Based on my prescribed intake, I’d be permitted 3 green containers for veg (1 1/4 cups each), 2 purple for fruit (1 1/4 cups each), 4 red for protein (3/4 cup each), 2 yellow for carbohydrates (1/2 cup each), 1 blue for “healthy” fats like nuts, cheese, or avocado (1/4 cup), and 1 orange for dressings or oils (2 tbsp). Just out of curiosity, I plugged some random foods fitting these measurements into myfitnesspal. I ended up with 1276 calories, 121 grams of carbs, 63 grams fat, 82 g protein, 59 mg calcium, and 19 g fibre. As far as macronutrients go, not too bad. But when we come to micronutrients, not great (and I’m sure it would be worse if my report showed more of them). 19 grams of fibre is not enough, nor is 59 mg of calcium. I’m sure each day would vary, but I’m still concerned that this diet would leave someone (especially users on the lower caloric end) nutrient deficient.
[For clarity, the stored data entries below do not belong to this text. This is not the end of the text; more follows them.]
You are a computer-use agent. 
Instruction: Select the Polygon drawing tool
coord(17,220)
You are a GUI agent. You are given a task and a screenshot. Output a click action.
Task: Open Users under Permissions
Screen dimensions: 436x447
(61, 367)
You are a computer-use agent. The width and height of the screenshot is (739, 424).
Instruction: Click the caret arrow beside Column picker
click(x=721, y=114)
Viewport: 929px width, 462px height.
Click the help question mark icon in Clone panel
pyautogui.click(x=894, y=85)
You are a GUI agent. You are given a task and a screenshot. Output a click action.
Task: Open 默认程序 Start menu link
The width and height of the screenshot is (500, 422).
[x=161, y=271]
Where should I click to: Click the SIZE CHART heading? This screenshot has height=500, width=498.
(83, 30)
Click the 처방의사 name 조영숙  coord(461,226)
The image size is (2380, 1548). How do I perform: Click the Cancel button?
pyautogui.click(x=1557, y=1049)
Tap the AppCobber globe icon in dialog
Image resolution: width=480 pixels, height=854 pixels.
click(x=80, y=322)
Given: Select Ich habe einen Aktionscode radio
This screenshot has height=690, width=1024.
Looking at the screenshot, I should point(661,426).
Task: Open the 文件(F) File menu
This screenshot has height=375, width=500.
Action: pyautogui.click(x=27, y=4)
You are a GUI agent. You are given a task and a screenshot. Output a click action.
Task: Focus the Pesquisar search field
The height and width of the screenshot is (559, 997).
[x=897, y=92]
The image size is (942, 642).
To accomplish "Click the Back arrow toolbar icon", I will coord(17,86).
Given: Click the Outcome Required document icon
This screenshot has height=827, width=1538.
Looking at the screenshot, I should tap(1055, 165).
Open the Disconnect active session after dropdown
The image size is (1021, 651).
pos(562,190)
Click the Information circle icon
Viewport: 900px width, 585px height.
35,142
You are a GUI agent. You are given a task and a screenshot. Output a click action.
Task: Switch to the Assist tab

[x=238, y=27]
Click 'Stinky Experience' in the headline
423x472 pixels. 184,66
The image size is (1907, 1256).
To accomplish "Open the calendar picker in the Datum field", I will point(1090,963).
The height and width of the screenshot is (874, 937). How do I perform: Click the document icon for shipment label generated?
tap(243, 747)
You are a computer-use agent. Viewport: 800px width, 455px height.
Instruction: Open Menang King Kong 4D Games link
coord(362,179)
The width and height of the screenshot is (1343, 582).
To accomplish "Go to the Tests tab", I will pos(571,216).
The use of the colour coded containers might be help some people with portion control and food selection; there’s no room for prepared foods or fast food so this encourages people to consume whole foods. However, that’s also a bit of a downfall. Unless you’re buying the cookbook and the recipes match your needs, the use of the containers limits your options for meals. You wouldn’t be able to follow a recipe from any old cookbook and have it fit your prescribed containers. I think that I would end-up just filling all the containers, and never eating anything interesting because figuring out recipes that match the containers I’m allowed would be too complicated. This really limits your ability to eat socially as well. Imagine showing up to a potluck with your little containers. It also seems like a great gateway to orthorexia.

Can you imagine eating this way for the rest of your life? I sure can’t. You would probably lose weight if you could stick with this plan but what about micronutrients you might be lacking and what’s going to happen when you go off it? 21 days might be bearable but what will you do once those 21 days are over? Not to beat a dead horse, but if you want to see sustainable weight loss, you need to make sustainable changes.